Requirement: Below are records; the lines starting at the one with "Given: Open the Environment PROD dropdown" and ending at the one with "How do I perform: Click" must be reproduced exactly, both included. Pictures must not appear.

Records for this task:
* * *

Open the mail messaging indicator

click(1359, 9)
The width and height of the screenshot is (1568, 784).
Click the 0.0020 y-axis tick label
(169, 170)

* * *

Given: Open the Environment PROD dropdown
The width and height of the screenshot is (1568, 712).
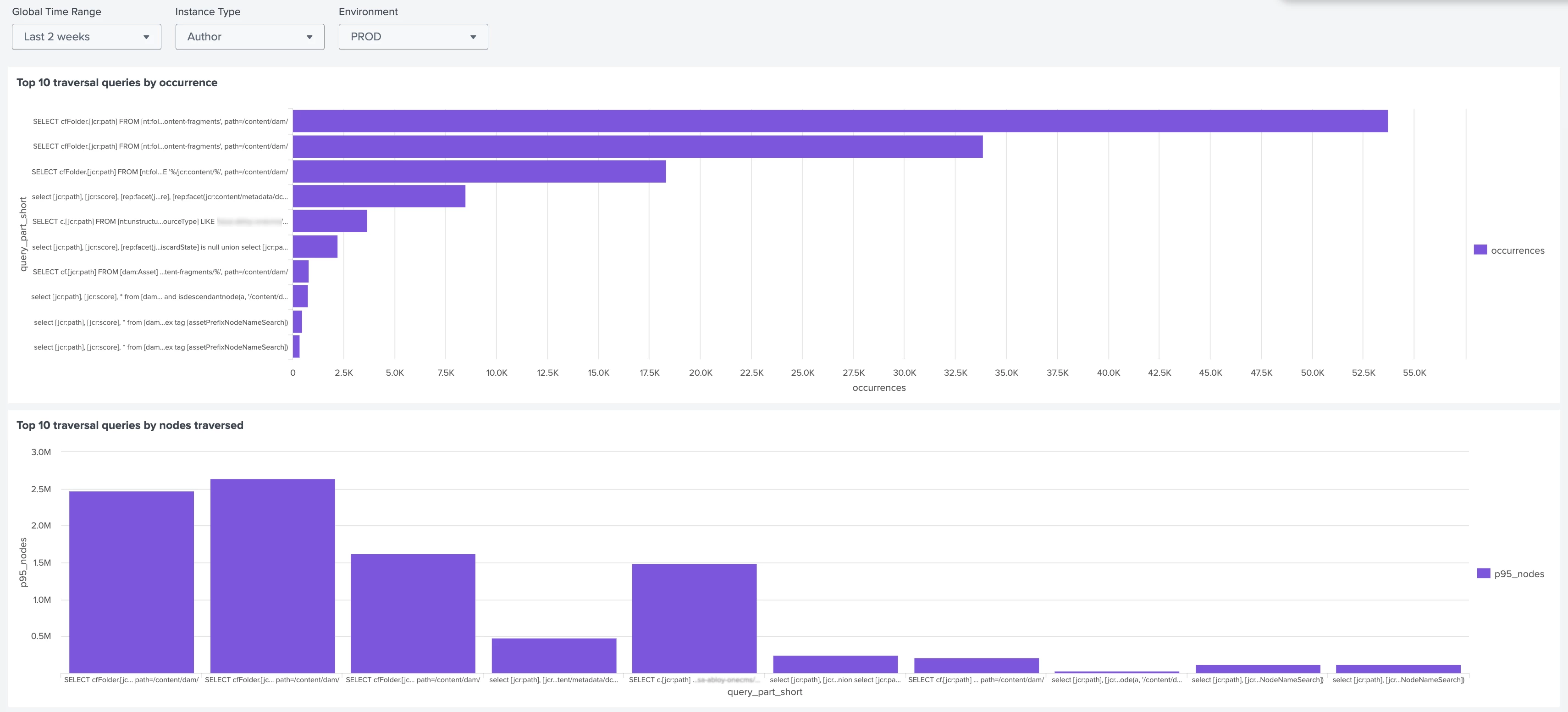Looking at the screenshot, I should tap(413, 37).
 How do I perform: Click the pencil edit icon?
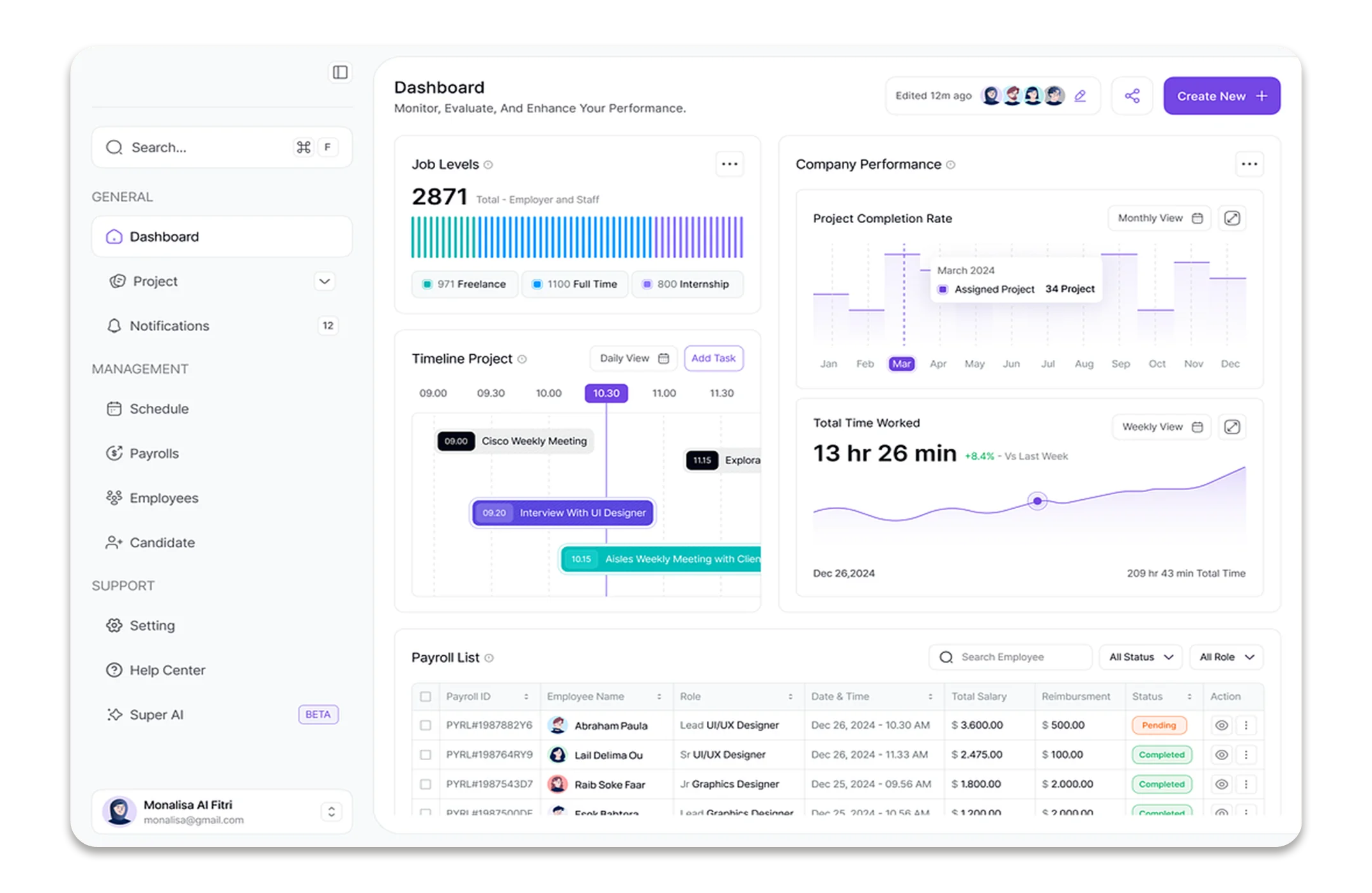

* * *

Exercise result:
Given: Open the Environment PROD dropdown
The width and height of the screenshot is (1568, 712).
Looking at the screenshot, I should tap(413, 37).
 How do I perform: Click the pencil edit icon?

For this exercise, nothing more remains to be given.